● **INFORMATION SUPPLIED**
····················

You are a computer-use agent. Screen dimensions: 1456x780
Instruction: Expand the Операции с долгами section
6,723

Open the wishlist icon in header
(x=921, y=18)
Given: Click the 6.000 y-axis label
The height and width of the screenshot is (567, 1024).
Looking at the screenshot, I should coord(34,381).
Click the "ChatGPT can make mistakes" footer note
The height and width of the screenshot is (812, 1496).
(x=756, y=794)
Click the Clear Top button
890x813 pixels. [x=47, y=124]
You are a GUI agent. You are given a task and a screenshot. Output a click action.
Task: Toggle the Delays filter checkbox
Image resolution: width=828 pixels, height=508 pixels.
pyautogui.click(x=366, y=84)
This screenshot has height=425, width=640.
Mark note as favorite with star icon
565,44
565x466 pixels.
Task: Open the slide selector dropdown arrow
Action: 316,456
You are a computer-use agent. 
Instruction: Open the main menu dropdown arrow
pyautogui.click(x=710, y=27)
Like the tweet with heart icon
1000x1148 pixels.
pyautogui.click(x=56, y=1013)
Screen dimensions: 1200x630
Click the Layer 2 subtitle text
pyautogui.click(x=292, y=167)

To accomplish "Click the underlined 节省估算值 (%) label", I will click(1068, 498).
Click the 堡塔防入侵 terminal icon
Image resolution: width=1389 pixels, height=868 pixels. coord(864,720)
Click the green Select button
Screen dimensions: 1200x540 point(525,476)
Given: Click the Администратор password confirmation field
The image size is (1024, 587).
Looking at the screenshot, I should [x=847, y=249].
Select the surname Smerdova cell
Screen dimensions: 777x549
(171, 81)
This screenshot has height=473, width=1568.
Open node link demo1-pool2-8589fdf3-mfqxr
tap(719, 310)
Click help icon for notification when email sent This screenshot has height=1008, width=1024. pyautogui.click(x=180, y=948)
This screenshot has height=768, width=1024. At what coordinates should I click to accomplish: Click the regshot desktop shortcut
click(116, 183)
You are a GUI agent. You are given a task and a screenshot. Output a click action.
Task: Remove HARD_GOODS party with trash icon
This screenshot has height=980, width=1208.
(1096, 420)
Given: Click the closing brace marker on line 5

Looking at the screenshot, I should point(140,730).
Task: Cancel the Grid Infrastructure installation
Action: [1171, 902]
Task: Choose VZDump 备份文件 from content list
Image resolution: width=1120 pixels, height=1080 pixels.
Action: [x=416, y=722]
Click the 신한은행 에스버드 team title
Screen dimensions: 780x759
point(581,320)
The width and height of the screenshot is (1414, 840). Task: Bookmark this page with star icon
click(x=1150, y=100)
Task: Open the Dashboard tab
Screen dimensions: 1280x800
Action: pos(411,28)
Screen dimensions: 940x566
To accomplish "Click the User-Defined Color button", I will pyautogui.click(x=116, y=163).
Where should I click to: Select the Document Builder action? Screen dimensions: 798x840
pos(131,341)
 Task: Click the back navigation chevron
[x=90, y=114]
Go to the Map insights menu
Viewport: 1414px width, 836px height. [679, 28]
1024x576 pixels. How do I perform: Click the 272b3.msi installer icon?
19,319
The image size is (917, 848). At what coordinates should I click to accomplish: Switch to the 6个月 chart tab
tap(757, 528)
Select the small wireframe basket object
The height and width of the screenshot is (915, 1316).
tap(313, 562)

····················

● **EXERCISE**
Edit the items above by changing every occurrence of "star icon" to "star button", keeping all other text the same.

● **SOLUTION**
You are a computer-use agent. Screen dimensions: 1456x780
Instruction: Expand the Операции с долгами section
6,723

Open the wishlist icon in header
(x=921, y=18)
Given: Click the 6.000 y-axis label
The height and width of the screenshot is (567, 1024).
Looking at the screenshot, I should coord(34,381).
Click the "ChatGPT can make mistakes" footer note
The height and width of the screenshot is (812, 1496).
(x=756, y=794)
Click the Clear Top button
890x813 pixels. [x=47, y=124]
You are a GUI agent. You are given a task and a screenshot. Output a click action.
Task: Toggle the Delays filter checkbox
Image resolution: width=828 pixels, height=508 pixels.
pyautogui.click(x=366, y=84)
This screenshot has height=425, width=640.
Mark note as favorite with star button
565,44
565x466 pixels.
Task: Open the slide selector dropdown arrow
Action: 316,456
You are a computer-use agent. 
Instruction: Open the main menu dropdown arrow
pyautogui.click(x=710, y=27)
Like the tweet with heart icon
1000x1148 pixels.
pyautogui.click(x=56, y=1013)
Screen dimensions: 1200x630
Click the Layer 2 subtitle text
pyautogui.click(x=292, y=167)

To accomplish "Click the underlined 节省估算值 (%) label", I will click(1068, 498).
Click the 堡塔防入侵 terminal icon
Image resolution: width=1389 pixels, height=868 pixels. coord(864,720)
Click the green Select button
Screen dimensions: 1200x540 point(525,476)
Given: Click the Администратор password confirmation field
The image size is (1024, 587).
Looking at the screenshot, I should [x=847, y=249].
Select the surname Smerdova cell
Screen dimensions: 777x549
(171, 81)
This screenshot has height=473, width=1568.
Open node link demo1-pool2-8589fdf3-mfqxr
tap(719, 310)
Click help icon for notification when email sent This screenshot has height=1008, width=1024. pyautogui.click(x=180, y=948)
This screenshot has height=768, width=1024. At what coordinates should I click to accomplish: Click the regshot desktop shortcut
click(116, 183)
You are a GUI agent. You are given a task and a screenshot. Output a click action.
Task: Remove HARD_GOODS party with trash icon
This screenshot has height=980, width=1208.
(1096, 420)
Given: Click the closing brace marker on line 5

Looking at the screenshot, I should point(140,730).
Task: Cancel the Grid Infrastructure installation
Action: [1171, 902]
Task: Choose VZDump 备份文件 from content list
Image resolution: width=1120 pixels, height=1080 pixels.
Action: [x=416, y=722]
Click the 신한은행 에스버드 team title
Screen dimensions: 780x759
point(581,320)
The width and height of the screenshot is (1414, 840). Task: Bookmark this page with star button
click(x=1150, y=100)
Task: Open the Dashboard tab
Screen dimensions: 1280x800
Action: pos(411,28)
Screen dimensions: 940x566
To accomplish "Click the User-Defined Color button", I will pyautogui.click(x=116, y=163).
Where should I click to: Select the Document Builder action? Screen dimensions: 798x840
pos(131,341)
 Task: Click the back navigation chevron
[x=90, y=114]
Go to the Map insights menu
Viewport: 1414px width, 836px height. [679, 28]
1024x576 pixels. How do I perform: Click the 272b3.msi installer icon?
19,319
The image size is (917, 848). At what coordinates should I click to accomplish: Switch to the 6个月 chart tab
tap(757, 528)
Select the small wireframe basket object
The height and width of the screenshot is (915, 1316).
tap(313, 562)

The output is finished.